Though winning the real-life game of Risk can be more complex than the board game, it is worth highlighting two technologies – two weapons in their arsenal if you like - that organisations should deploy to help them simplify and transform an organisation’s Governance, Risk and Compliance (GRC) goals. These technologies are Enterprise Content Management (ECM) and Business Process Management (BPM), and they can maximise the value of information while minimising risk - particularly when used together.
According to Forrester research, 89 per cent of global companies are spending more this year than they were last year on information governance programmes. So what is the problem? Unfortunately, many organisations are still struggling to achieve universal adoption of these tools and are not entirely satisfied with the results they are providing. Inadequate use of the tools is likely to limit businesses’ record management capabilities and translate into poorly optimised BPM and workflow.
In an effort to understand where the main problems lie, OpenText and the AIIM (Association for Information and Image Management) this year conducted a joint survey of 1,200 organisations aiming to find out which governance, risk and compliance goals are seen as the biggest concern to organisations. The study also considered how these companies are currently implementing ECM, BPM and other Enterprise Information Management technologies to solve their GRC challenges and discover their limitations. An in-depth analysis of the results has led to the following conclusions.
Keeping policies and procedures up-to-date was cited as the biggest challenge for most organisations, with 40 per cent of respondents agreeing on this. The fear of new and changing regulations was seen as the biggest threat to another 26 per cent.
Considering that most organisations are a patchwork of acquired and adopted policies, this makes perfect sense. Managing paperwork to demonstrate compliance will require more complex procedures for these businesses.
In terms of risks, security (56 per cent) and information privacy (52 per cent) were seen as the top dangers to the organisations surveyed. This is understandable considering the high number of data breaches suffered by big-name retailers hitting the news today.
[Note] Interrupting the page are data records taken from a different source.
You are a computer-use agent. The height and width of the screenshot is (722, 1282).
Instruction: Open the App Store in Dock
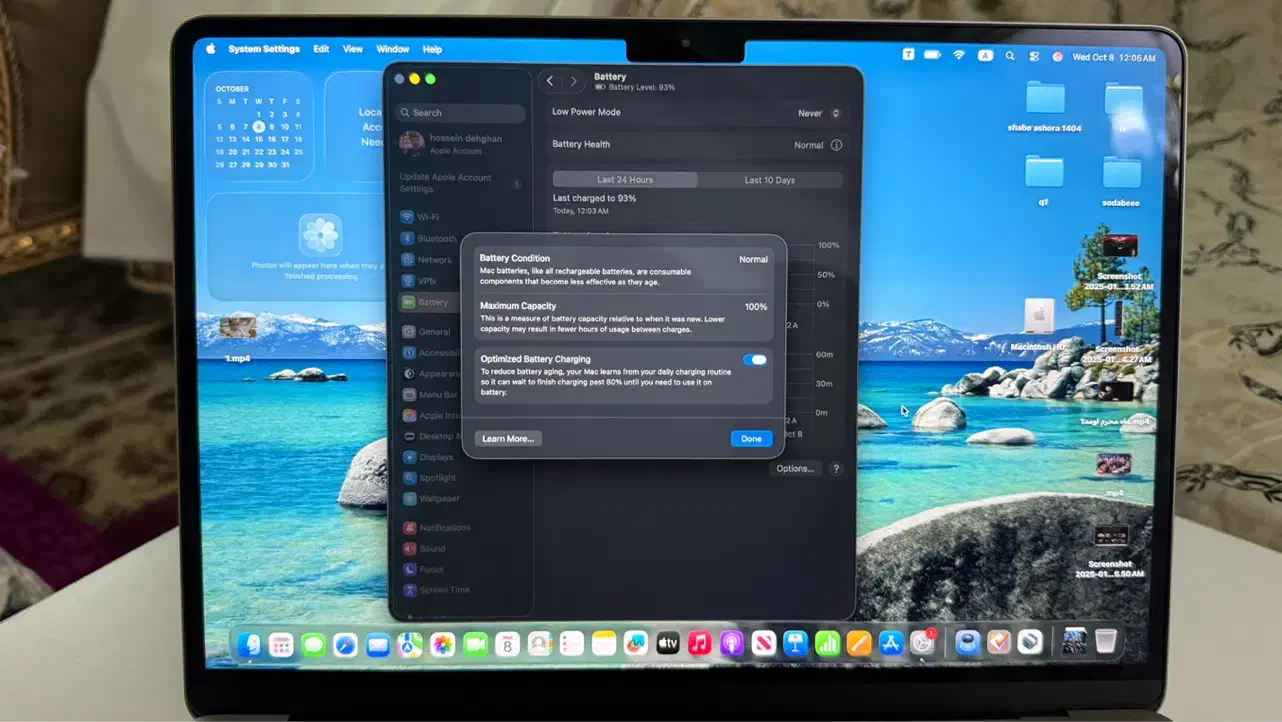coord(890,644)
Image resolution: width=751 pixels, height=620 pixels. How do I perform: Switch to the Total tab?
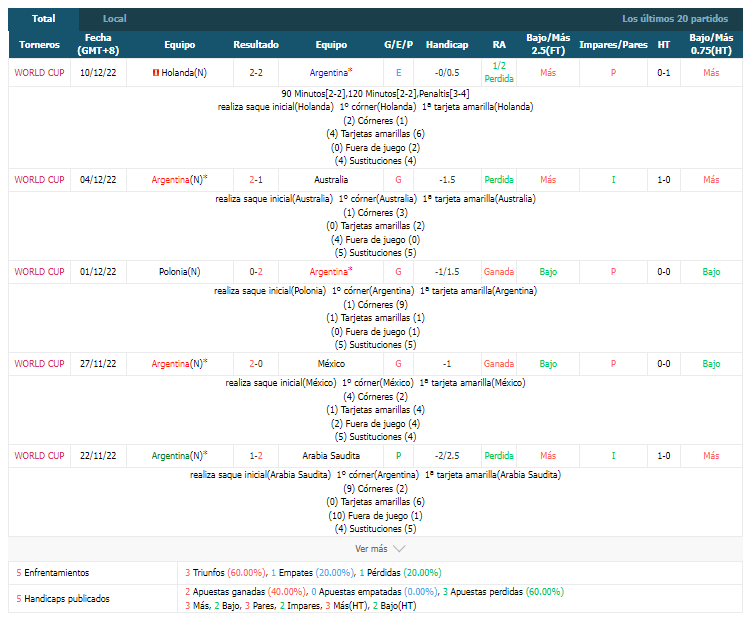click(44, 19)
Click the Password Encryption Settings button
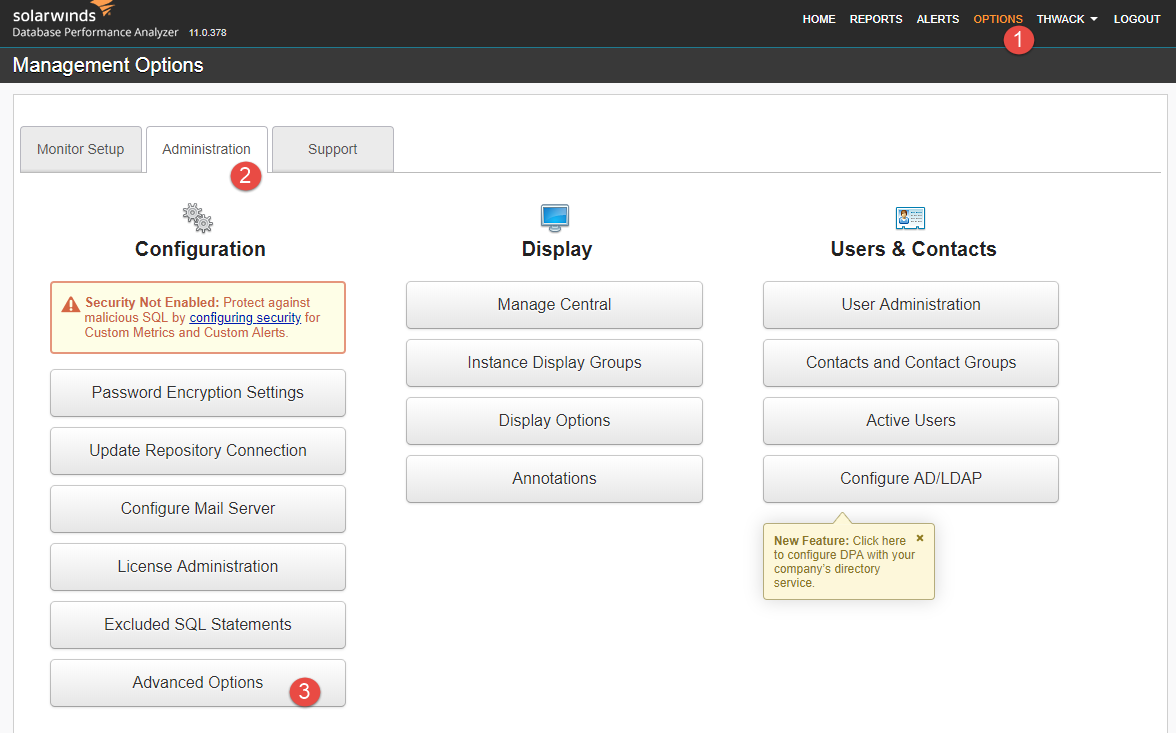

The likes of Ashley Madison, with 37 million affected users, and the Anthem Health Insurance breach, which affected 80 million customers, are notable examples.
The survey also found a very wide range of roles claiming to “own” the GRC programme. Where the legal department or a chief compliance officer (CCO) typically is supposed to manage an organisation’s governance, risk and compliance activities, results found that 56 per cent of the surveyed organisations reported not having a CCO in place.
At least some of these organisations’ responses are likely to have resulted from lack of awareness of the role. This could easily be translating into a failure to embrace risk management properly, with the likelihood that this is preventing them from fully integrating it into their daily business lives properly.
Predominantly, organisations asked about their challenges with various GRC processes agreed that the biggest issues they faced were related to the disparate systems used to manage compliance documentation, including policies and procedures, supplier/vendor information and internal audit documentation. They also complained about the inefficiency of manual processes, for example to conduct internal audits and for policy approvals. The use of spreadsheets and other home-grown tools such as internal controls mapping and compliance tracking were also a recurring theme throughout the survey.
All in all, while it may seem clear for many organisations that Enterprise Information Management (EIM) software can augment their governance, risk and compliance goals, many still have incomplete ECM and BPM implementations in place and feel unsatisfied with the results. Findings clearly emphasise the need for a central, secure repository that is the authoritative system of record for compliance-based information. This, together with the desire to move from paper-based and manual practices to automated, auditable and more efficient business processes are clear findings worth stressing.
As such, it seems fair to say that in the same way as an advancing army needs to fortify its territories to succeed in the Risk board game, organisations must use EIM technologies to regain control over their governance, risk and compliance issues to be able to successfully maximise the value of their information whilst minimising their risk.